Personal information
- Full name: Tukimihia Simpkins
- Born: 24 December 2001 (age 24) Rotorua, New Zealand
- Height: 192 cm (6 ft 4 in)
- Weight: 108 kg (17 st 0 lb)

Playing information
- Position: Prop, Lock, Second-row
Club
| Years | Team | Pld | T | G | FG | P |
| 2021–22 | Wests Tigers | 5 | 0 | 0 | 0 | 0 |
| 2025–26 | Gold Coast Titans | 4 | 0 | 0 | 0 | 0 |
|  | Total | 9 | 0 | 0 | 0 | 0 |
Representative
| Years | Team | Pld | T | G | FG | P |
| 2023 | Māori All Stars | 1 | 0 | 0 | 0 | 0 |
- Source: As of 8 September 2026

= Tukimihia Simpkins =

NZ rugby league footballer

Tukimihia Simpkins (born 24 December 2001) is a professional rugby league footballer who last played as a for the Gold Coast Titans in the National Rugby League (NRL).

== Background ==
Simpkins was born in Rotorua, New Zealand, and is of NZ Māori descent.

== Career ==
=== Early career ===
Simpkins begun his career playing rugby union for Rotorua Boys High School first XV. He signed with Super Rugby franchise the Chiefs when he was 15 and held brief talks with the Crusaders.
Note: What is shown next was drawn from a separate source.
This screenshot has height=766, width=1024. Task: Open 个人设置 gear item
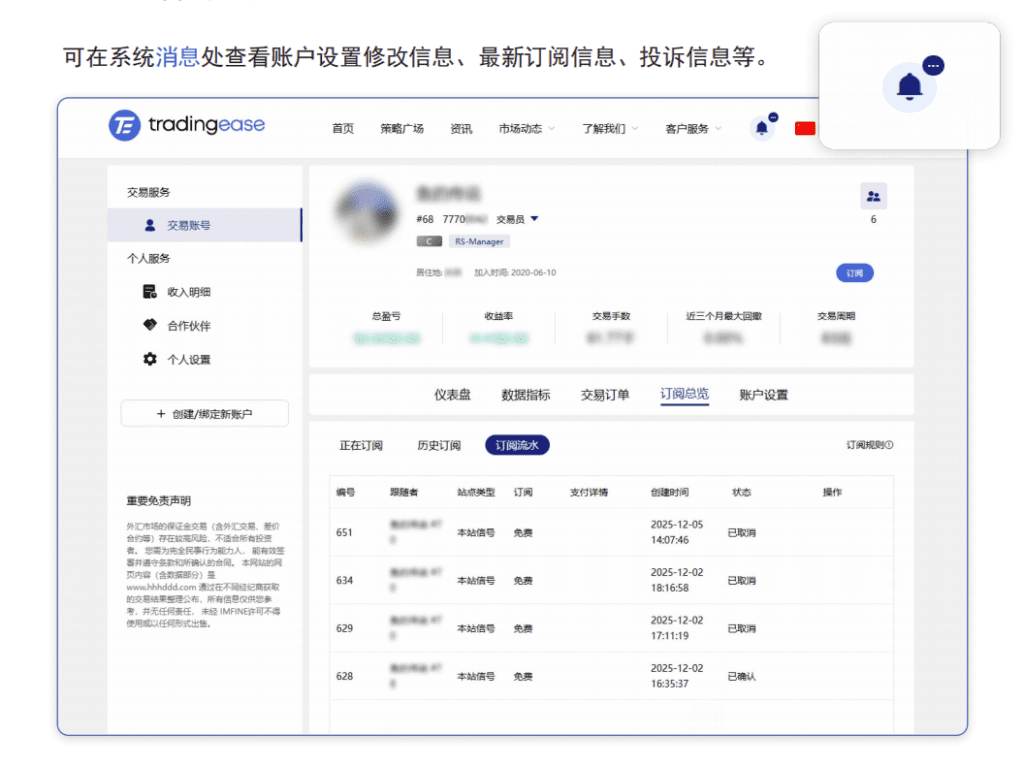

He was first spotted by North Queensland Cowboys scouts at the New Zealand 15s rugby league tournament in Rotorua in 2016.

He became a New Zealand Secondary Schools rugby league representative and played for the New Zealand Residents team in 2019 before heading to Australia in 2020.

In 2020, he was signed by the North Queensland Cowboys, he played one game with North Queensland feeder club the Townsville Blackhawks in the under 20s competition. He was brought to the Wests Tigers on a three-year deal in a player swap deal with Kane Bradley.

=== 2021 ===
Simpkins began the 2021 season playing for Western Suburbs in the New South Wales Cup.

Simpkins made his debut from the bench in round 18 of the 2021 NRL season for Wests Tigers in their 42–24 victory over the Brisbane Broncos at Lang Park.

=== 2024 ===
Simpkins won the Queensland Cup starting at prop in the Norths Devils 34-20 grand final win over the Redcliffe Dolphins.
On 20 September, Simpkins signed a contract to join strugglers the Gold Coast ahead of the 2025 NRL season.

=== 2025 ===
Tuki debuted for the Gold Coast Titans from the bench in there 28-8 round 15 win against Manly Warringah Sea Eagles, it was his first NRL game in two years.

=== 2026 ===
On 4 September 2026, Simpkins was one of five players released by the Gold Coast outfit at the conclusion of their season.

==Controversy==
On 24 January 2022, it was revealed that Simpkins had allegedly been involved in a car accident in which he mounted the kerb and drove through a fence while also being unlicensed. Simpkins then allegedly fled the scene of the accident but later handed himself into NSW Police. The Wests Tigers club later released a statement saying "Wests Tigers have been made aware of an incident involving NRL player Tukimihia Simpkins, the club has alerted the NRL to the matter and will continue to work with the NRL Integrity Unit as needed".